Ah, sorry. I assumed that I just should go by which directory the
patched code is in.

You did just add it to the -mm tree though, right? So I shouldn't
resend it to davem?
Andrew Morton Feb. 13, 2019, 9:40 p.m. UTC | #3
On Wed, 13 Feb 2019 22:11:58 +0100 Jann Horn <jannh@google.com> wrote:

> > This is probably more a davem patch than a -mm one.
> 
> Ah, sorry. I assumed that I just should go by which directory the
> patched code is in.
> 
> You did just add it to the -mm tree though, right? So I shouldn't
> resend it to davem?

Yes, please send to Dave.  I'll autodrop the -mm copy if/when it turns
up in -next.

*Dataset rows*.

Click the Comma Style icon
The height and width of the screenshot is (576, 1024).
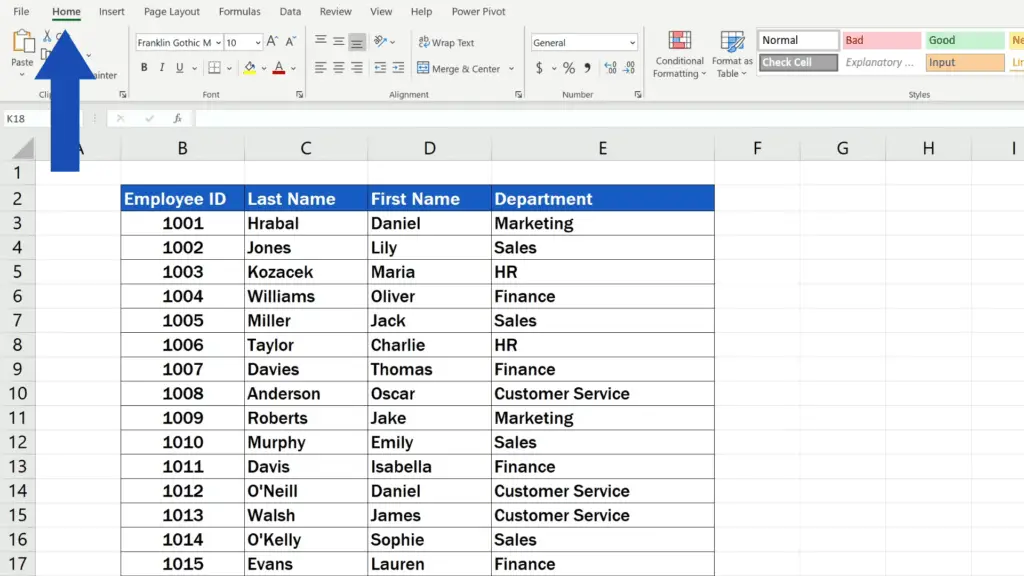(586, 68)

==

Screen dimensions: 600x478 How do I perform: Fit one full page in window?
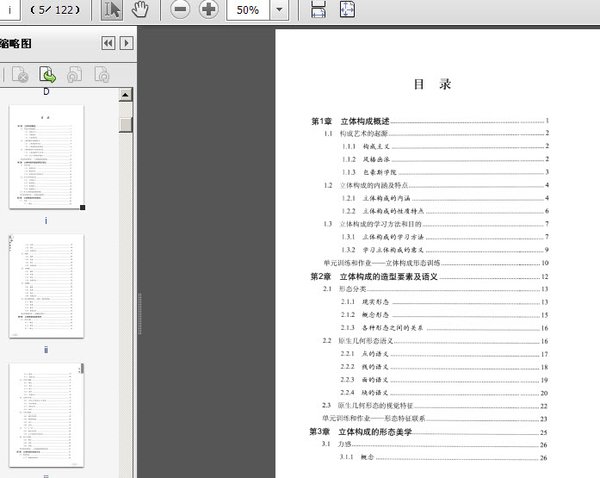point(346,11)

---

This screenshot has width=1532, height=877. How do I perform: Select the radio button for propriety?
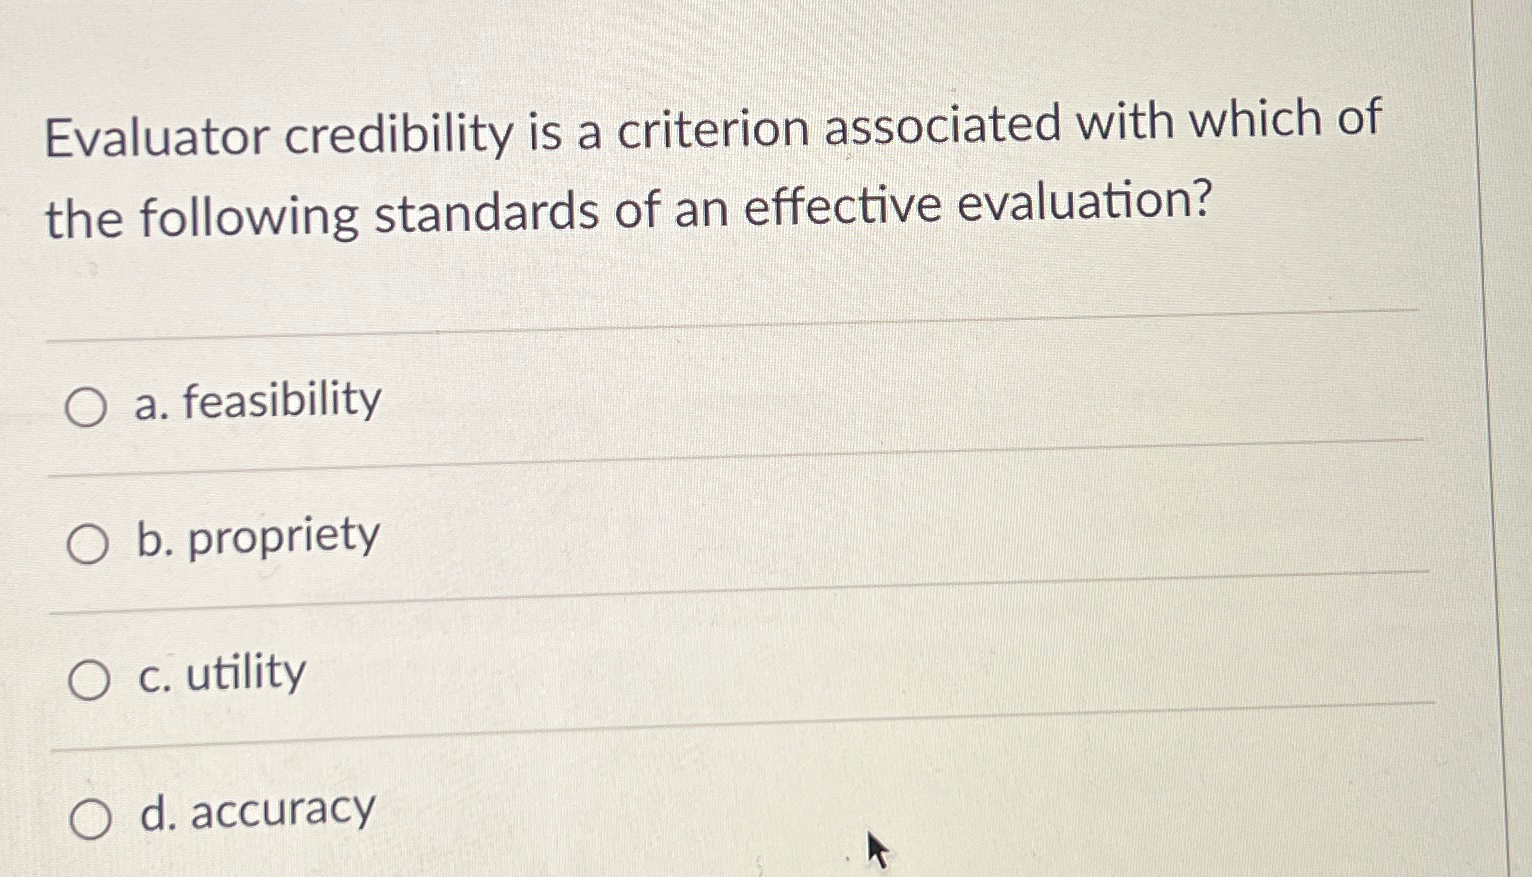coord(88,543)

*Exercise prompt*. Print the stretch of the mailing-list exchange from "Andrew Morton Feb." through "than a -mm one.", copying it without any change.

*Solution for this exercise*.
Andrew Morton Feb. 13, 2019, 9:40 p.m. UTC | #3
On Wed, 13 Feb 2019 22:11:58 +0100 Jann Horn <jannh@google.com> wrote:

> > This is probably more a davem patch than a -mm one.